[Условие задания]:
Ответьте на вопросы по отрывку:
1. За какие проступки, по словам Джадсона, должна грозить смертная казнь?
2. В чём заверил министр иностранных дел М. Терещенко?
3. Против чего возражали кадеты в Совете министров и чего они опасались?

[Выбранный отрывок]:
***
Американский военный представитель Джадсон сообщал своему послу: «В результате неспособности или нежелания Керенского восстановить дисциплину Временное правительство не могло далее существовать»{167}. Джадсон пояснял, что укрепление дисциплины означает смертную казнь за дезертирство, заговор, бунт, насилие и неповиновение: «Легко предсказать, что без скорого восстановления жесткой дисциплины страна сползет к анархии, за которой в свое время последует приход сильной власти старого автократического типа». Он настаивал на необходимости «оказывать с этой целью сильнейшее давление, немедленно, постоянно и одновременно» на Временное правительство{168}.

Американский посол в России Д. Фрэнсис поначалу давал волю воображению: «я могу понять чувства солдат по этому поводу, но политики вроде меня понимают человеческую натуру гораздо лучше, и могу вас заверить, что русская армия никогда не уйдет, будет биться, как лев, вдохновленная духом вновь обретенной свободы»{169}. Но вскоре и он стал требовать от Временного правительства немедленного введения смертной казни. Вопрос был настолько важен, что Фрэнсис детально докладывал о его состоянии в Вашингтон: «Керенский обещал вновь ввести в армии смертную казнь». Министр иностранных дел М. Терещенко «заверил, что Совет министров восстановит в войсках смертную казнь…»{170}

Английский посол в России Дж. Бьюкенен заносил в дневник: «Керенский отстаивал в Совете министров применение смертной казни за некоторые государственные преступления, как для военных, так и гражданских лиц, но кадеты возражали против применения ее к последним, опасаясь, что смертной казни могут быть подвергаемы лица, подозреваемые в возбуждении контрреволюции. Я возразил, что каковы бы ни были у правительства основания для осторожного образа действия в прошлом, сейчас оно не может терять времени; так, не говоря уже о военных перспективах, экономическое положение настолько серьезно, что если не будут приняты немедленно самые решительные меры, то зимой могут возникнуть серьезные затруднения»{171}.
***
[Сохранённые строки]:
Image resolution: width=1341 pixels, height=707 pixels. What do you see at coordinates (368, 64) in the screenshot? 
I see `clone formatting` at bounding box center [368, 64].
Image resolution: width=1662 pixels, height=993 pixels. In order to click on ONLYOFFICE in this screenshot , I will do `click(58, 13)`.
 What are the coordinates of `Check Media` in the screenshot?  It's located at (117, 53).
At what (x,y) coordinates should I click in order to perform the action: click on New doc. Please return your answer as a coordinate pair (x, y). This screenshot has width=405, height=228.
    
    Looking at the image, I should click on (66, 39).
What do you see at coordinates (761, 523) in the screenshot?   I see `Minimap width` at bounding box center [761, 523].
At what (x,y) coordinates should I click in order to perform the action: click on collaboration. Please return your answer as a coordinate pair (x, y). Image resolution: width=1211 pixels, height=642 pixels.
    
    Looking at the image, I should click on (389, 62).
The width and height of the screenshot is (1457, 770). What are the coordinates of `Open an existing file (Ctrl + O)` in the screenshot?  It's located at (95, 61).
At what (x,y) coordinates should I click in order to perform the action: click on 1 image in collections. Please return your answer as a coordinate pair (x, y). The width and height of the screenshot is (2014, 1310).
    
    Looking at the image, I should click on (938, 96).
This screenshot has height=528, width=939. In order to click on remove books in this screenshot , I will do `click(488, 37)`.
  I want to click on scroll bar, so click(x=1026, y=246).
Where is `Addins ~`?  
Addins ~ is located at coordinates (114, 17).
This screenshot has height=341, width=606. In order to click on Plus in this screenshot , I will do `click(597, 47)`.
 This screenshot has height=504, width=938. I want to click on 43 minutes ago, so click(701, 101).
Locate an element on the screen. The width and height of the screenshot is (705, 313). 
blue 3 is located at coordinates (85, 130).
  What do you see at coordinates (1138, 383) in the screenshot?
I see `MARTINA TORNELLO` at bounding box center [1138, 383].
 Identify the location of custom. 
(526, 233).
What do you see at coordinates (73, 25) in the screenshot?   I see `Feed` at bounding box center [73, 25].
***
[Решение упражнения]:
1. За дезертирство, заговор, бунт, насилие и неповиновение.
2. В том, что Совет министров восстановит в войсках смертную казнь.
3. Кадеты возражали против применения смертной казни к гражданским лицам. Они опасались, что казнить могут лиц, подозреваемых в возбуждении контрреволюции.